You start by clicking “Create widget” from the main screen of your Dashboard:
Select the widget you want to create by clicking on it. For our run-through we choose “Promo”:
Now you are in edit mode with the widget being previewed on the right side of the editor window. The left-side options allow you to alter the visual appearance to your liking. A tabbed navigation lets you change to other options such as the behavior of your widget. But let’s stick with the tab “Appearance” for now.
This tab lets you modify the colors freely, align them with a color theme or the given website colors. You also define the position of the widget from here. Users of the paid version can add a custom image.
The tab “Content” gives you access to the textual content of your widget. Specify all the wonderful marketing snippets and add your target URL.
After that step, your widget is generally ready to go. Yet, it is likely that you do not want the widget to fire off at every page view, so let’s look at the tab “Behavior” to round off your first widget.
Figuring out the consequences of each of the settings in “Behavior” is not rocket science either. From here you finetune the conditions that have to be met for a widget to get displayed. These include the time when the visitor is about to leave your page or after he has reached X percent of the page scrolling through it as well as some more.
Note, that these behavior settings are available only in the paid plans.
After having set the desired behavior, return to the main screen of the Dashboard and don’t forget to activate your newly defined widget.
Now explore the other widgets to outfit your website with a full set of interactive features. GSC has
a whole slew of helpful tutorials to guide you even through the deepest waters.
The Pricing Model of GetSiteControl
GSC is available
in three flavors. You can choose between the Free, the Plus and the Pro plans. The Free plan is free forever with no strings attached but comes with some limitations. The Plus plan is perfect for mid-size websites that are maintained by a single administrator, and the Pro plan is the one for sites that are run by whole teams where each team member needs individual access to GSC’s widgetry.
Let’s sort this out in a little more detail.
The Free Plan
The smallest plan allows you to run GSC on one site with you as the only administrator and not more than 50,000 monthly views. Still, all the widgets are available, but you cannot connect them to third parties such as MailChimp and others. You will have to live with the GSC branding and link back to their site, and you will not be able to use triggers such as Exit Popups and others.
The Plus Plan
The Plus plan might be the perfect fit for most freelancers. The Plus plan comes in at 19 USD for one site and 500,000 monthly views. All the features including integrations and triggers are in place, and you can add sites as needed. That way you could control all your clients’ sites from within the same dashboard. Adding sites makes the individual site fee cheaper. From three sites up you pay a monthly 13 USD per site.
The Pro Plan
The Pro plan takes out the bandwidth restriction entirely and adds the possibility to assign more than one user to an account. With individual usage rights, you could set up teams for individual sites while still maintaining all sites from the same place. The Pro plan sets you back 29 USD per site (20 USD from three sites up) and 9 USD per user. This plan marks the top end of the pricing table.

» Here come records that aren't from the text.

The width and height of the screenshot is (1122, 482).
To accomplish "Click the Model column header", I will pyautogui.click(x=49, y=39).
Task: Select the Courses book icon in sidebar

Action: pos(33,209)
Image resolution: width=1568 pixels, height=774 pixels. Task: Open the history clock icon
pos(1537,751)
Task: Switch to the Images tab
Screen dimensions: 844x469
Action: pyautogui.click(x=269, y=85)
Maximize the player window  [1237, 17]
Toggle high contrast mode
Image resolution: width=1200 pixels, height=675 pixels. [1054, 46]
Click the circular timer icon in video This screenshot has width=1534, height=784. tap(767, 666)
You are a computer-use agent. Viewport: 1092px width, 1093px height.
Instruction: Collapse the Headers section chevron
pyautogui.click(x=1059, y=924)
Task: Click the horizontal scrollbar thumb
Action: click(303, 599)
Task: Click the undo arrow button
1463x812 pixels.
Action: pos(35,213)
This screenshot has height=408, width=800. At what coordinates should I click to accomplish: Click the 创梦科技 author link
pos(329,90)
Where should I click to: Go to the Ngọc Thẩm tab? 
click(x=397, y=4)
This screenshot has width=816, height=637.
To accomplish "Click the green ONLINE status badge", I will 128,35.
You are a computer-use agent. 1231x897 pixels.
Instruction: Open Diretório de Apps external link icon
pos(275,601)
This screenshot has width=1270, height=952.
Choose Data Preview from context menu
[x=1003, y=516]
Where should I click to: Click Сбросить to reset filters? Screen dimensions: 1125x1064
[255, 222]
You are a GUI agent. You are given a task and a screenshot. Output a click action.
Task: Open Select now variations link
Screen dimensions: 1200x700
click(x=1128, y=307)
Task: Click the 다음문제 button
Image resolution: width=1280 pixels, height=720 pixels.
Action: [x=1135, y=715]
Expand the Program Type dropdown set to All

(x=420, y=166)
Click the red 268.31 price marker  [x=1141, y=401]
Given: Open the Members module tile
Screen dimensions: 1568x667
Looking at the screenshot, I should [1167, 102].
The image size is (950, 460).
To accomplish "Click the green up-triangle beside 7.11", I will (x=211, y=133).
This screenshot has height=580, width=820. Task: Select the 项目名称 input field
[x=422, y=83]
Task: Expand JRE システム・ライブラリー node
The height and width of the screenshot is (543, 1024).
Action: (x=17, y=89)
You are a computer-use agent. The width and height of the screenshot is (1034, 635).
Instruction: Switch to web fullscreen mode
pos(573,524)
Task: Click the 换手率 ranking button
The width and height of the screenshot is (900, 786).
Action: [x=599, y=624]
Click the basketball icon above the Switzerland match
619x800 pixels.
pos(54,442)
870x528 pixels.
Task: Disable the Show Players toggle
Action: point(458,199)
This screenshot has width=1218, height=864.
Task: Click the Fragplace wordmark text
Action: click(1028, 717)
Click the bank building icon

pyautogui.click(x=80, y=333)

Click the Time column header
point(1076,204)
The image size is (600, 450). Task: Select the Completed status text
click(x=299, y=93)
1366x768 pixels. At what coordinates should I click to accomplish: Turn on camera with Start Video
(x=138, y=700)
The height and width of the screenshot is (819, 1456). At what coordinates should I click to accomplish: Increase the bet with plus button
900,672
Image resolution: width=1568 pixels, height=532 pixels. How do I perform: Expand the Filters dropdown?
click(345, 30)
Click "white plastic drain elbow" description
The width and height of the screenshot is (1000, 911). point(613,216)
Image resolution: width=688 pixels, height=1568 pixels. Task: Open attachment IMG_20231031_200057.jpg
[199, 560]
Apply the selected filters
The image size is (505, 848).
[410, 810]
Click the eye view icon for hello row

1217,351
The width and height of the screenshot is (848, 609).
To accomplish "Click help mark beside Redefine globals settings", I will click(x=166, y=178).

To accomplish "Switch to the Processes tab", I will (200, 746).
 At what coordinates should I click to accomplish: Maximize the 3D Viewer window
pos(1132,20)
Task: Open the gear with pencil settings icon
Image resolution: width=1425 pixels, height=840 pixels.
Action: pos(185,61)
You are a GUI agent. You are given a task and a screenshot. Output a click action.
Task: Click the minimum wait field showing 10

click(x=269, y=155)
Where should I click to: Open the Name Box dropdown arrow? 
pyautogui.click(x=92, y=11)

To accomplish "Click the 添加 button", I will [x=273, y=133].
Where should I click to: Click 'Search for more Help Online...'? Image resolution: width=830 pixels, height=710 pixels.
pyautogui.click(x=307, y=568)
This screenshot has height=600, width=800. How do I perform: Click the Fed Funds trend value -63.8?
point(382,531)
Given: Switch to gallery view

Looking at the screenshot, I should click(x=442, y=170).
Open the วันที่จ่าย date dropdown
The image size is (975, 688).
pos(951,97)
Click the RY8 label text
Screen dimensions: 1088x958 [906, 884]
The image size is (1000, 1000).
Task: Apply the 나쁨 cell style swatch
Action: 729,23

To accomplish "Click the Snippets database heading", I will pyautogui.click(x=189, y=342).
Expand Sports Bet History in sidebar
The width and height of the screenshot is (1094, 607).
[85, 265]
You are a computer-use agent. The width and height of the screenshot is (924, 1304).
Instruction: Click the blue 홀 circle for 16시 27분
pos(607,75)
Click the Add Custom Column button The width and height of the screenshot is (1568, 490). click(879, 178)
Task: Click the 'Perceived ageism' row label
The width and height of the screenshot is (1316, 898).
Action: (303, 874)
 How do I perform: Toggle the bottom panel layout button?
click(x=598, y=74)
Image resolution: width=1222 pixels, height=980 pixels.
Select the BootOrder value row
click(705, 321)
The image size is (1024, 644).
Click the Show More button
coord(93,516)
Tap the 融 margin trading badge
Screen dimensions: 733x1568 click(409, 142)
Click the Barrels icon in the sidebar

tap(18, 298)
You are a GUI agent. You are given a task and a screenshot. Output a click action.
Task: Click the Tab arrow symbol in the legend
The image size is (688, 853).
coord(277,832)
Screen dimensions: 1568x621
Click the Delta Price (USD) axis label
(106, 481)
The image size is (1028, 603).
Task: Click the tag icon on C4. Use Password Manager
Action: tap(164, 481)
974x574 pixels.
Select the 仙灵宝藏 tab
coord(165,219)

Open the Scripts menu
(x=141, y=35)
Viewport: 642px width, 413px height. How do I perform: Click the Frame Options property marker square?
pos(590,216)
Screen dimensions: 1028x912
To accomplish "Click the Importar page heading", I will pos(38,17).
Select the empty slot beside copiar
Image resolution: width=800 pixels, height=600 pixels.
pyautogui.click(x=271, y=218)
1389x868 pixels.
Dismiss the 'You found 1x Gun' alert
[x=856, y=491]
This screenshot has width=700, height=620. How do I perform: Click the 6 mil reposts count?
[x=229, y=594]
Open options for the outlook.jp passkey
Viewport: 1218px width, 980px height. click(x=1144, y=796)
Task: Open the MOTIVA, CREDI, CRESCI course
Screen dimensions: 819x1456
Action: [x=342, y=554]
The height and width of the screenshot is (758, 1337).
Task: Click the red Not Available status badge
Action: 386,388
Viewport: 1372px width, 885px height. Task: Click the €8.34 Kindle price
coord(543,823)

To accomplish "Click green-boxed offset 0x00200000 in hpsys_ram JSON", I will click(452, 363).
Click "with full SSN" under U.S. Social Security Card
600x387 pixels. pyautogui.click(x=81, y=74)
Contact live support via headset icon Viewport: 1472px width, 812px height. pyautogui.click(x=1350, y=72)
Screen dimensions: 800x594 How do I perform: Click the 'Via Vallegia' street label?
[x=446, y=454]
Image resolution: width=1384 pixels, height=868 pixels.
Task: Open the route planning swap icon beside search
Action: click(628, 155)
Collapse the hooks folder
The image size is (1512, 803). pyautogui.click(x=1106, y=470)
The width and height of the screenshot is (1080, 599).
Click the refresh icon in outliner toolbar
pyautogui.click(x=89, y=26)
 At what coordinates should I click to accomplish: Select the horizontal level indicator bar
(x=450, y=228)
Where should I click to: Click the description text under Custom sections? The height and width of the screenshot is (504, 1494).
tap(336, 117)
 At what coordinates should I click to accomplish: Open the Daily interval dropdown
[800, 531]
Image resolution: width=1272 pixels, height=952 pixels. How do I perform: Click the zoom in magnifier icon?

Conclusion: Fair Pricing and Fairer Featureset
To put it frankly, you cannot go wrong with GetSiteControl. For the given range of interactions, prices are more than fair. Besides that, the service is pretty robust. I haven’t experienced any outages or other errors.
The feature set leaves not much to be desired and is definitely covering more needs than you thought you had. The improvement of your site cannot be prevented, as hard as you might try. I recommend
you check the service for yourself. As you can always switch back and forth between all of the plans, just start with the Free one, create some widgets and see where this will lead you. I would bet it is the road to success.